In the last 5 years, fashion didn’t change. Trends were rather seen in the beauty and personal products space. This space created huge trends in the makeup and skincare space, from more makeup being launched internationally with collaborations with different artists and celebrities, from Korean skincare becoming the new way of life in skincare, to affordable companies coming up with active-ingredient based products focusing on the science of it all. This would’ve largely bypassed the Indian consumer if Nykaa hadn’t actively participated in it. During the makeup trends, it tied up with huge makeup companies like Huda Beauty, MAC and NYX, when tides changed to skincare and plenty of companies like Neutrogena and Clinique, and again when tides changed to Korean beauty companies like Innisfree.

The Supply of the Beauty and Personal Products category is very scattered. No brand has more than 1-2% market share in categories as consumer loyalty is very fickle and susceptible to new launches and trends. This gives the retailer an advantage over the brand.

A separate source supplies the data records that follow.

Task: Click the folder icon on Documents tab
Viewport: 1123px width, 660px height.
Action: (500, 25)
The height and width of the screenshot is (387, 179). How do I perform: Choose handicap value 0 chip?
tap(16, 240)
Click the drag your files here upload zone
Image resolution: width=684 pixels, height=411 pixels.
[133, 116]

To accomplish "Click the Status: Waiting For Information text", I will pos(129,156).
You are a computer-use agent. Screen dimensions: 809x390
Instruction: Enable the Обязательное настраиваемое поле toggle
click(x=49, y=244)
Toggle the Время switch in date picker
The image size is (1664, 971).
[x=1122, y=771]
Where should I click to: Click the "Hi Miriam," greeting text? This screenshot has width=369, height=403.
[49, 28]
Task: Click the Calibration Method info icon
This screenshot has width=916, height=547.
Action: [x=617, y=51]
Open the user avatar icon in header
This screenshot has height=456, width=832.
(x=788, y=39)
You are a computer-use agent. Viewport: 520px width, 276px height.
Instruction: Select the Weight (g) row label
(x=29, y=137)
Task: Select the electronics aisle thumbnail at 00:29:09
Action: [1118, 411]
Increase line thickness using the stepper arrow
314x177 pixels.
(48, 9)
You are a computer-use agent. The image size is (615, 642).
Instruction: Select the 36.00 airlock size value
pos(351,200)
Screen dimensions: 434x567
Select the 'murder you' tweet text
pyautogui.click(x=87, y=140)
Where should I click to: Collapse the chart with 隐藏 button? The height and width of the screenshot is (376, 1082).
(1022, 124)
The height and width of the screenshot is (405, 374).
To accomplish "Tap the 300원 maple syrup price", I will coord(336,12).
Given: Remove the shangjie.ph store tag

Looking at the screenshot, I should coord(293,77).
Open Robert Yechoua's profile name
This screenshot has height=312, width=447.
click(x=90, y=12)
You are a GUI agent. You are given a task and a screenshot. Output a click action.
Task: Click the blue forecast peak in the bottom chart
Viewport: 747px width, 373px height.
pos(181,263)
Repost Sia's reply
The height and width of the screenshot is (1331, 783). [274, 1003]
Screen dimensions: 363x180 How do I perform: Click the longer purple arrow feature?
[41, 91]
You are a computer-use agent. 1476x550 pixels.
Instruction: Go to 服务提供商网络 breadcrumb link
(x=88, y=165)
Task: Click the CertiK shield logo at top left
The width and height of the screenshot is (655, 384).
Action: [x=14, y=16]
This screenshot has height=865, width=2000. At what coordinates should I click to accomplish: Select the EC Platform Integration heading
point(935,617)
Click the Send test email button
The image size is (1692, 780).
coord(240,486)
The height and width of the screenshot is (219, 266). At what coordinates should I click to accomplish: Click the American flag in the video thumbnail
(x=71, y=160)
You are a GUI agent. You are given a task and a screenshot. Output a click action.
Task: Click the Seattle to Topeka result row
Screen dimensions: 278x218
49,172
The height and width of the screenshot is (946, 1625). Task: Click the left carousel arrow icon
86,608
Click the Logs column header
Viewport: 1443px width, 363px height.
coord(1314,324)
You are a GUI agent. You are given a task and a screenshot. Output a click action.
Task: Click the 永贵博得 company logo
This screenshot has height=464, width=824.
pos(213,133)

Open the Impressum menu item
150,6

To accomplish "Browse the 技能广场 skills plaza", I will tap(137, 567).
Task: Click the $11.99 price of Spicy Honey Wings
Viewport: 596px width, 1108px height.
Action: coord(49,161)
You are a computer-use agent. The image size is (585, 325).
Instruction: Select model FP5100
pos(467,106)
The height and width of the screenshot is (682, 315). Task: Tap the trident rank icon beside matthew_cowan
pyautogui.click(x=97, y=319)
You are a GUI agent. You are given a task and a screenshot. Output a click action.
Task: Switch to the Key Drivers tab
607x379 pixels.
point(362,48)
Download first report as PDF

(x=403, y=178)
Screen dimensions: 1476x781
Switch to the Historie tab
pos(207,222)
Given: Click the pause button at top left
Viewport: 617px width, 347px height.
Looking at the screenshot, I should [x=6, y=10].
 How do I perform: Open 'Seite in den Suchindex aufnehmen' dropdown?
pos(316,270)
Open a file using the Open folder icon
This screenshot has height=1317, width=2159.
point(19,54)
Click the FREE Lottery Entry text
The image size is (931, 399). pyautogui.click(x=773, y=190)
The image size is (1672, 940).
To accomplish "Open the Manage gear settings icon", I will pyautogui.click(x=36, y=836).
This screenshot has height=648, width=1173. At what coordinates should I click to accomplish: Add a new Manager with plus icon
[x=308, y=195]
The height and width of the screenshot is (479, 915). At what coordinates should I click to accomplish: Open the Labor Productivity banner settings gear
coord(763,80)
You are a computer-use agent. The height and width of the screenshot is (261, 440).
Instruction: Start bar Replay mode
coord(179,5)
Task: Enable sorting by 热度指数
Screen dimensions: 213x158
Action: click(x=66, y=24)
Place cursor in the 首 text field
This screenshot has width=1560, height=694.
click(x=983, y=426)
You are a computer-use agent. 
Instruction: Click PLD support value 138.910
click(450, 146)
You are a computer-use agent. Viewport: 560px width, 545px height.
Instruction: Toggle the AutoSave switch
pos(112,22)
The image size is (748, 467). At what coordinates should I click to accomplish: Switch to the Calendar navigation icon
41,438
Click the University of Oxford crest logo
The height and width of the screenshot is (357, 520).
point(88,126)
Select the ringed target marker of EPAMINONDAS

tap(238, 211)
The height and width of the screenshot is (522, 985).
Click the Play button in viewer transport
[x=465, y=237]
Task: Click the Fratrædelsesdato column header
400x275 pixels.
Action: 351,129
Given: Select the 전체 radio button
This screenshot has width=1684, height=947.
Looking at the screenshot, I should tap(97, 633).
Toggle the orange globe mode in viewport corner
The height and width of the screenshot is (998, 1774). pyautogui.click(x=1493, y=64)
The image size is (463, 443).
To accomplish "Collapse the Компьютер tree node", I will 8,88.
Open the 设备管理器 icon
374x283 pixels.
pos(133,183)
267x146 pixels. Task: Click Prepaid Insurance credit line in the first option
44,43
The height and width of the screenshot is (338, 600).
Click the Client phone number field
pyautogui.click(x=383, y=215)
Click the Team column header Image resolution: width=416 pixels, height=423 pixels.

HOW DID NYKAA GET ITS START?

The problem of counterfeit makeup was a much larger problem back then. Women thought they were paying for authentic product. You’d get swarmed by hawkers selling the Maybelline Colossal Kajal counterfeit and even if you used the original product all these years, you couldn’t recognise any difference in its packaging. This was the same problem in buying things online. Amazon and Flipkart had dodgy sellers for makeup with inconsistent pricing.

Falguni Nayar, the Founder & CEO spotted this problem and started the company in 2012 and invested a couple of million dollars of her own money.

Nykaa would buy in bulk from the makeup companies, warehouse it and when the item was sold, do the shipping and fulfilment for the order.

In 2012 the company was having 10 orders per day to a 100 orders per day in October 2013. The company in 2014 raised $3.5 Million in Series A, $9.5 Million in Series B in 2015, Rs 100 crores from Harsh Mariwala in 2016 for Series C. Valuation of Nykaa for Series C was 775 Crores. The company had expanded to physical stores by then for increasing brand visibility. By 2017 the company was processing 10-15,000 orders per day. The company now has 18 warehouses and 73 retail stores.

Nykaa pre-IPO has raised $341 Million dollars through 13 rounds.

BUSINESS:

The company’s business is largely divided into two: Beauty and Personal Care (BCP) products (84%); and Fashion (16%).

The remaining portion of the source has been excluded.